Are any of my American readers even out there, or are you all too busy tormenting retail workers with your demands for discounted goods? If so, you’re missing out, because we’ve got all your goods right here, at our everyday discount of free!
- The CFL is considering expanding to Halifax, which means Halifax would need a CFL stadium, which means somebody would have to pay for a Halifax CFL stadium. Halifax Mayor Mike Savage says a stadium is “not a capital priority at this time” and would have to be built “without putting taxpayers at risk.” The Ottawa RedBlacks stadium model is being floated, which is slightly weird because that ended up costing taxpayers a bundle of money plus free land, but maybe “taxpayer risk” is defined differently in Halifax. Anyway, we’ve been this far before, so grains of salt apply.

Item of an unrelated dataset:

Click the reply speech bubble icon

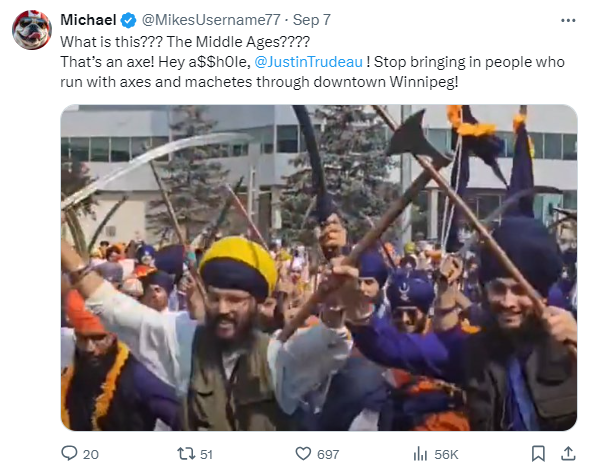69,453
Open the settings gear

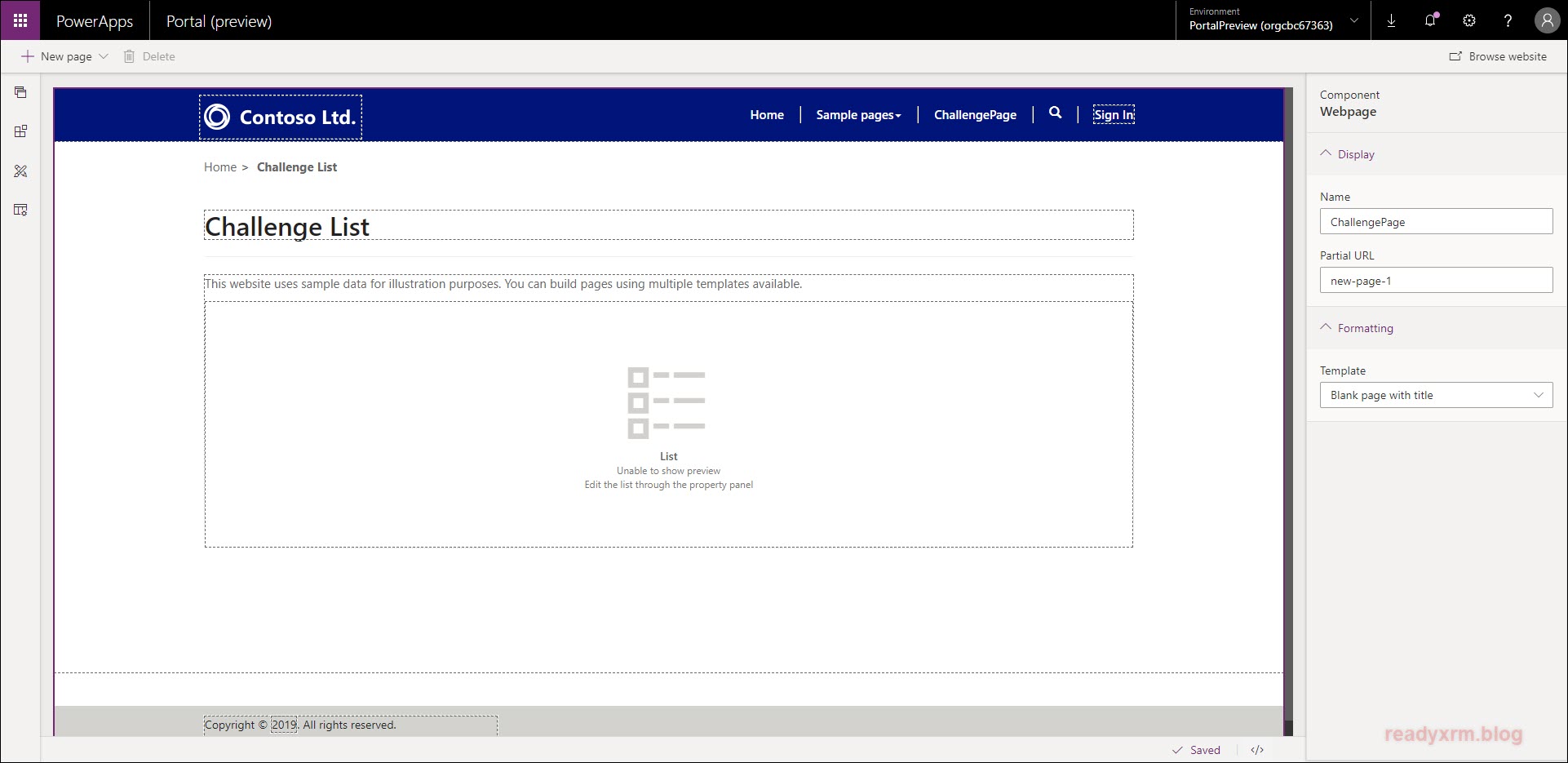[1469, 20]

- Remember how I wasn’t sure what would be included in the $75 million in public “infrastructure” spending that F.C. Cincinnati is demanding? Turns out that’s because nobody’s sure: WCPO notes that the team hasn’t provided any cost estimates or a traffic study, which “leaves us wondering where, exactly, FC Cincinnati came up with its figures.” I’ll take “nice round number, slightly less than the $100 million elected officials balked at previously” in the pool, please.

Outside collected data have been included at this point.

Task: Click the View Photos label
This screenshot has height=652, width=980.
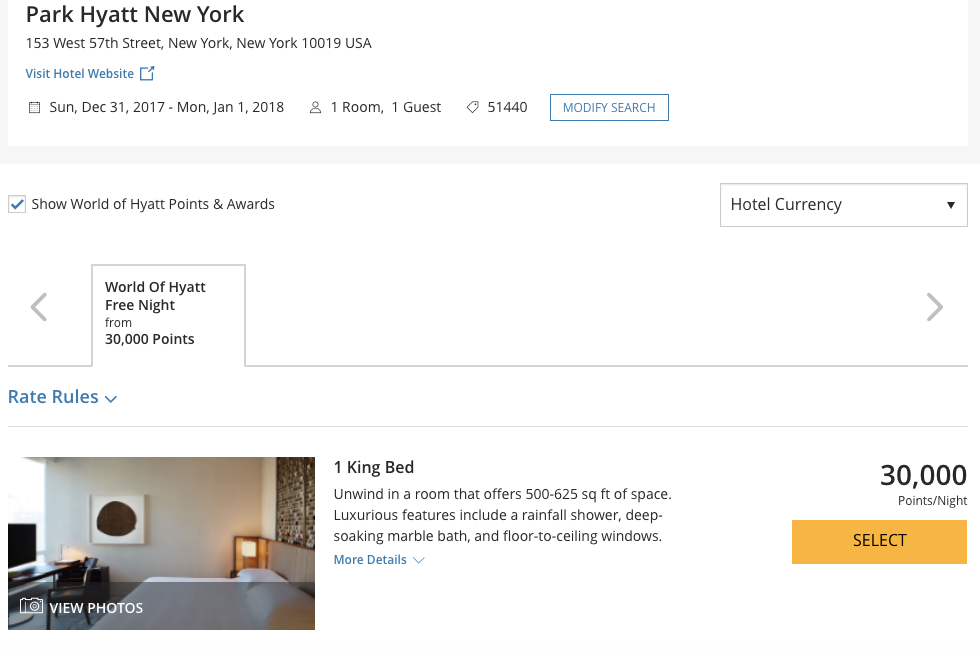Action: (x=96, y=607)
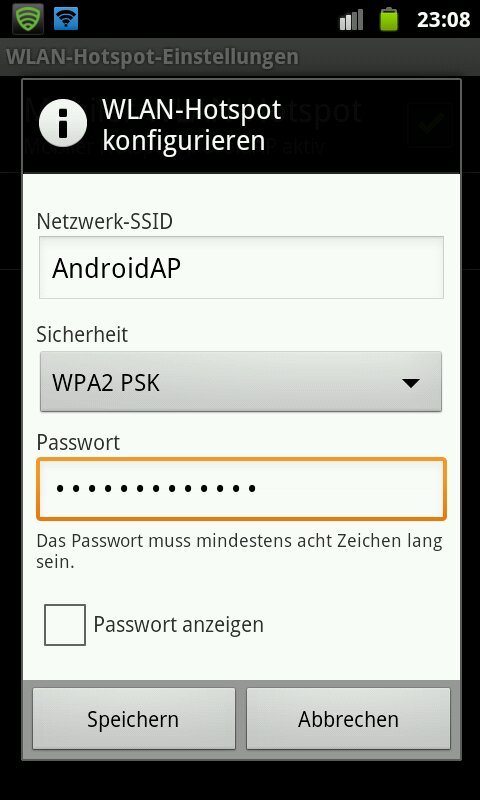Image resolution: width=480 pixels, height=800 pixels.
Task: Tap the Sicherheit label above dropdown
Action: click(x=82, y=335)
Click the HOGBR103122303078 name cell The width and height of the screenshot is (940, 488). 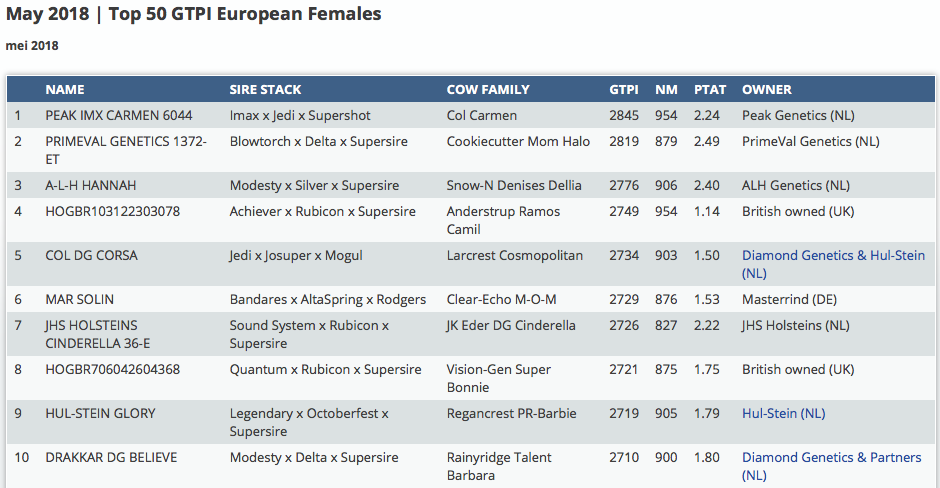click(113, 212)
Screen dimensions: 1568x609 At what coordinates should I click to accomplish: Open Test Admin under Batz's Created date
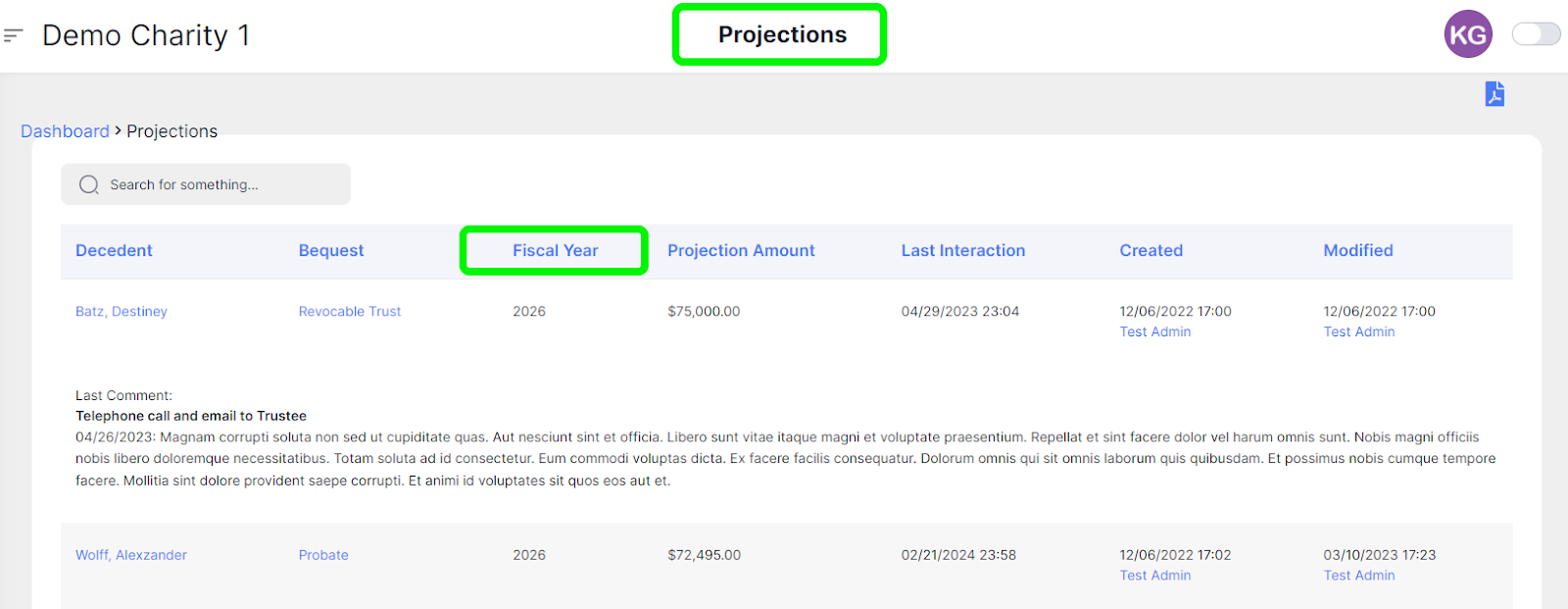point(1155,331)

- A guy in Columbus came up with an idea to use county sales tax money to build a new stadium to keep the Crew in town, then the next day said it was just an idea he came up with over the weekend by himself and never mind.
- The city of Worcester is still trying to lure the Pawtucket Red Sox to town, and the state of Massachusetts may be getting involved, with one unnamed source telling the Worcester Telegram that stadium funding would need to be a “a three-legged stool” among the city, state, and team. You know this article is just going to be waved around in the Rhode Island legislature as it heads toward a vote on public funding for a PawSox stadium there, and what was everyone just saying about the role of enablers in abuse, again? (Not that stadium swindles are morally equivalent to sexual harassment, obviously, but you get my point. Also, why are all the articles about the role of enablers in sexual harassment a month old, are we not going to pay attention to that after all?)
- The state of Connecticut may spend $40 million on upgrades to Hartford’s arena and some retail properties near its entrance, on the grounds that it might make it more attractive to buyers. If this seems like getting it backwards to you, yeah, me too, but at least it’s better than spending $250 million on the arena and then not selling it.
- Laney College students, faculty, and staff all hate the idea of an Oakland A’s stadium on their campus. “They want to disrupt our education by building a ballpark across the street with noisy construction, traffic gridlock, pollution, and alcohol consumption by fans,” Associated Students of Laney College President Keith Welch told KCBS-TV. “We will not sacrifice our education so that the A’s owners can make more money.” Pretty sure they won’t get a vote, though.
- “Industry experts” say that the new Milwaukee Bucks arena will charge more for concert tickets because … it’ll draw bigger-name acts that cost more, I think they’re saying? That doesn’t actually seem like a detriment, though they also note that the new arena has a higher percentage of seats in the lower bowl, which people will pay more for even if they’re way in the back of the lower bowl, and helps explains why arena and stadium designers are so obsessed with getting as many lower-deck seats as possible even if it makes for crappier upper-deck seats. Which we kind of knew already, but a reminder always helps.
- And move over, Atlanta, there’s a new planned stadium obsolescence king in town: The state of New South Wales is planning to spend $2 billion Australian (about $1.5 billion U.S.) to tear down the Sydney stadium it built for the 2000 Olympics, along with another smaller stadium in Sydney built in 1988, in order to build newer ones that are more ideally shaped for rugby, I think? Because nobody thought of that in 2000? I need to wait for my Australian rugby correspondent to return from holiday break for a more authoritative analysis, but right now this is looking like one of the worst throw-good-money-after-bad deals in stadium history, and it’s not even in America, the land that has perfected the stadium swindle. Crikey!